Detailhandel die vanwege de omvang van de gevoerde artikelen een groot oppervlak nodig heeft voor de uitstalling, in de vorm van detailhandel in auto's, boten, caravans, tuininrichtingsartikelen, grove bouwmaterialen, keukens en sanitair en naar de aard daarmee gelijk te stellen artikelen;

(…)

1.67 tuincentrum:

een bedrijf waarvan de hoofdactiviteit bestaat uit de verkoop van tuinartikelen (zowel levend als dood materiaal, als aanvullend gelieerd assortiment) aan particulieren.

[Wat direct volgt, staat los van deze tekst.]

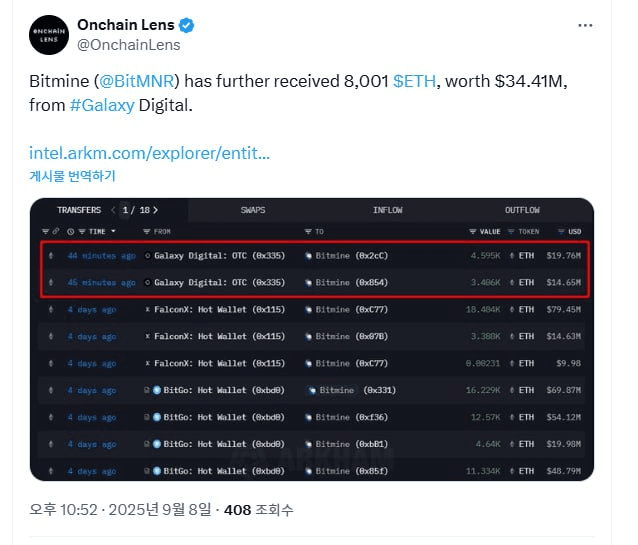
Task: Click the 게시물 번역하기 translate post link
Action: point(72,176)
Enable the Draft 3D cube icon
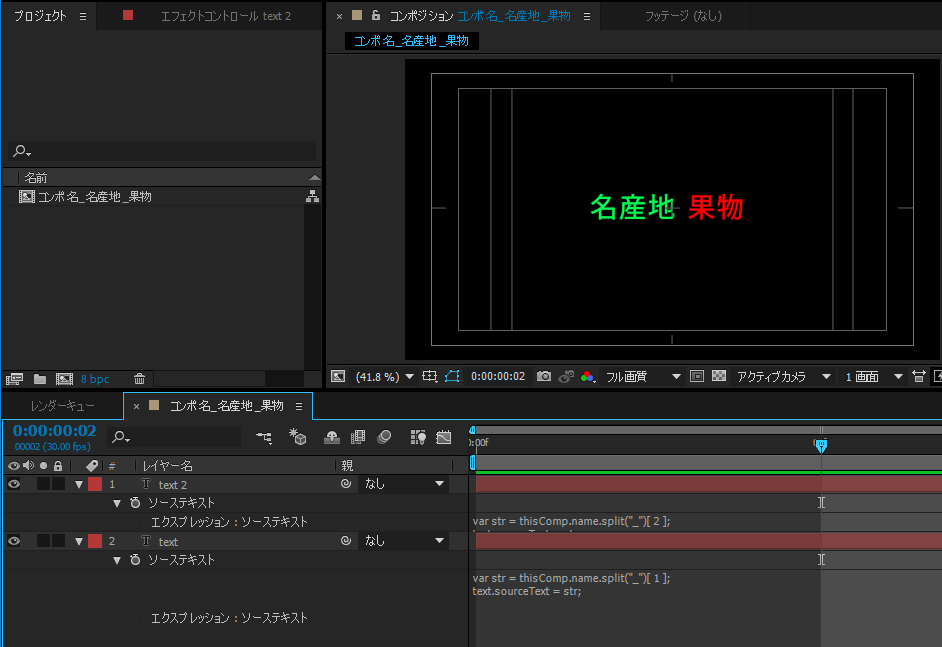The width and height of the screenshot is (942, 647). [x=298, y=437]
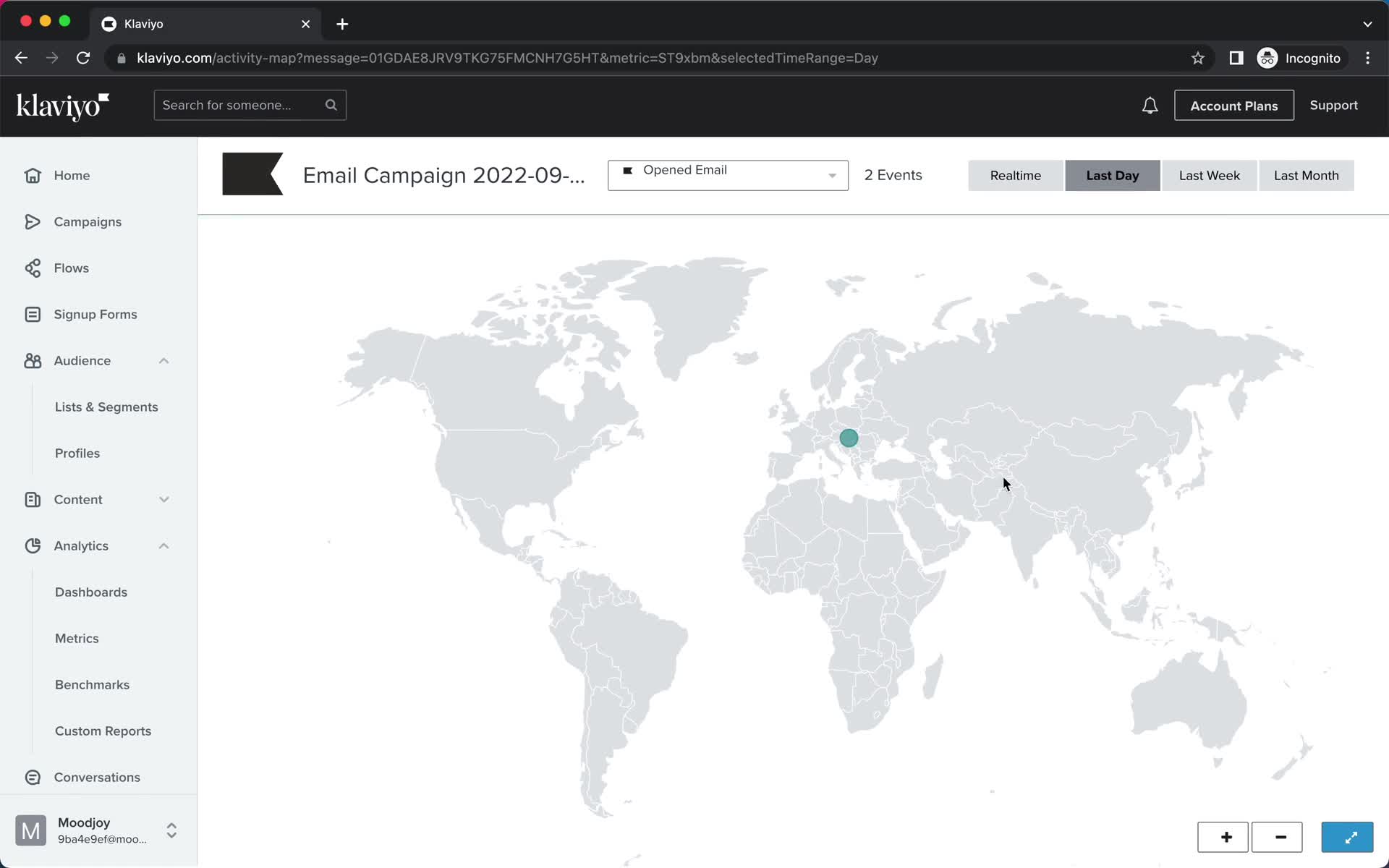Click the teal activity dot on map
Screen dimensions: 1389x868
[848, 438]
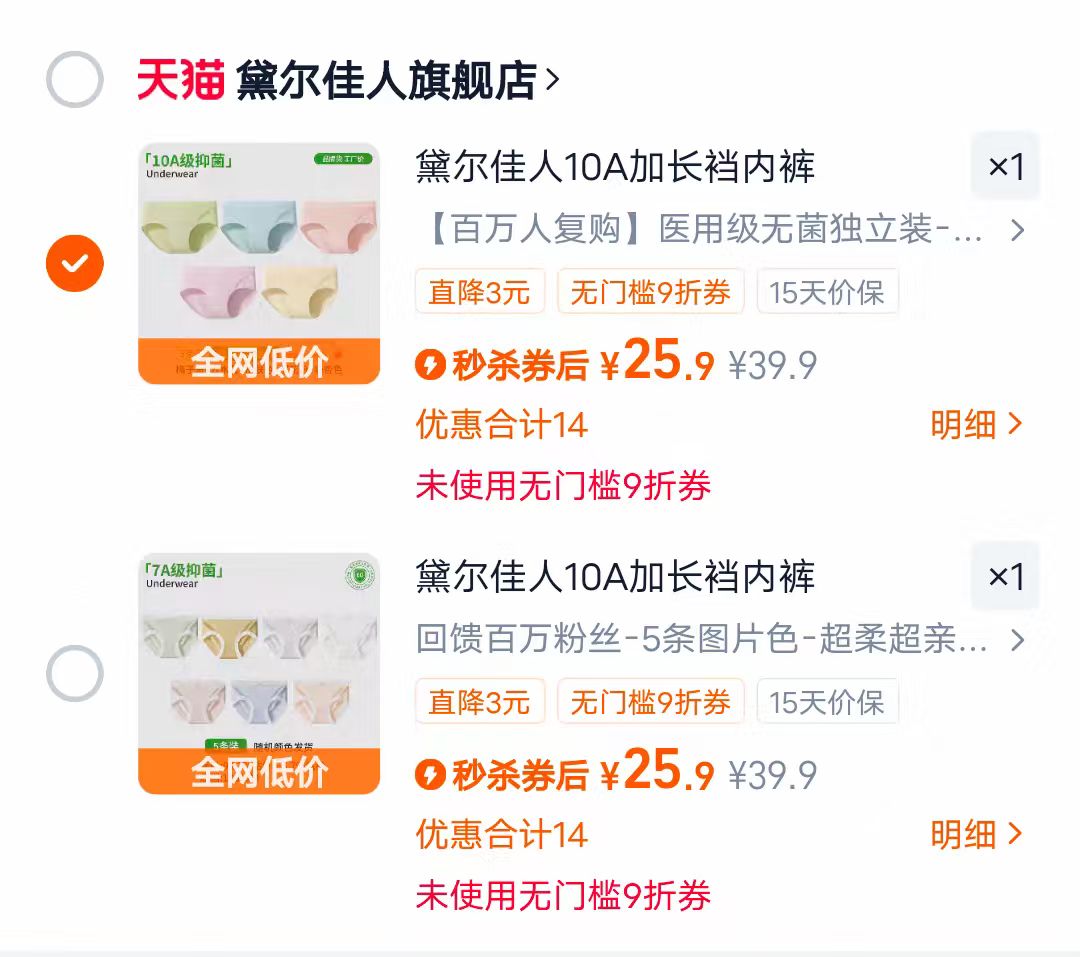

Daarbij gelden de volgende definities:

a. levend materiaal omvat: bollen/knollen/zaden, bomen/heesters/coniferen, vaste planten seizoengroen, kamerplanten en snijbloemen, kleine huisdieren of vergelijkbare tuin- en dierproducten;

b. dood materiaal omvat: gewasbescherming, meststoffen, grondproducten, vijvermateriaal, bestratingsmateriaal, tuinhout, blokhutten, kasjes, tuingereedschappen en tuinmeubelen of vergelijkbare tuinproducten;

c. aanvullend gelieerd assortiment omvat: barbecueartikelen, potterie, dierenbenodigdheden, tuinverlichting;

(…).

Artikel 7.1 Bestemmingsomschrijving

De voor "Detailhandel" aangewezen gronden zijn bestemd voor:

a. detailhandel;

b. tuincentrum, uitsluitend ter plaatse van de aanduiding "tuincentrum", met dien verstande dat het aanvullend gelieerde assortiment (inclusief de onder c. bedoelde coffeecorner) maximaal 1.500 m2 van het toegestane brutovloeroppervlak mag beslaan;

c. ondergeschikte horeca in de vorm van een coffeecorner, met dien verstande dat niet meer dan 15% van het totale verkoopvloeroppervlak per bedrijf in detailhandel mag worden gebruikt ten behoeve van een coffeecorner;

d. detailhandelsverkoop via internet al dan niet in combinatie met afhaalpunt is uitsluitend in de bestemming begrepen voor zover de primaire bedrijfsactiviteiten opslag en distributie betreft, het afhaalpunt geen showroom heeft, geen reclame-uitingen plaatsvinden en ter plekke niet kan worden afgerekend;

e. parkeerplaatsen, ten behoeve van het onder b. bedoelde tuincentrum dient ter plaatse van de aanduiding "minimum aantal parkeerplaatsen" het aangegeven aantal parkeerplaatsen te worden gerealiseerd en in stand gehouden;

f. groenvoorzieningen;

g. openbare nutsvoorzieningen;

h. verkeers- en verblijfsvoorzieningen;

i. water en oeverstroken.

Artikel 7.3 Specifieke gebruiksregels:

7.3.1 Strijdig gebruik

Tot een gebruik in strijd met de bestemming van de gronden, wordt in ieder geval gerekend:

a. het gebruiken of laten gebruiken van gronden en bouwwerken voor detailhandel in volumineuze goederen, anders dan bedoeld in 7.1.a;

b. het gebruiken of laten gebruiken van gronden ter plaatse van de aanduiding 'minimaal aantal parkeerplaatsen' voor minder dan 189 parkeerplaatsen met een minimale afmeting van 2,5 x 5 m per parkeerplaats;

(…).

Artikel 7.4 Afwijken van de gebruiksregels

7.4.1 Assortiment tuincentrum

Het bevoegd gezag kan bij een omgevingsvergunning afwijken van het bepaalde in 7.1, sub b voor de verkoop van andere artikelen die naar aard en omvang gelijk te stellen zijn aan het toegestane assortiment.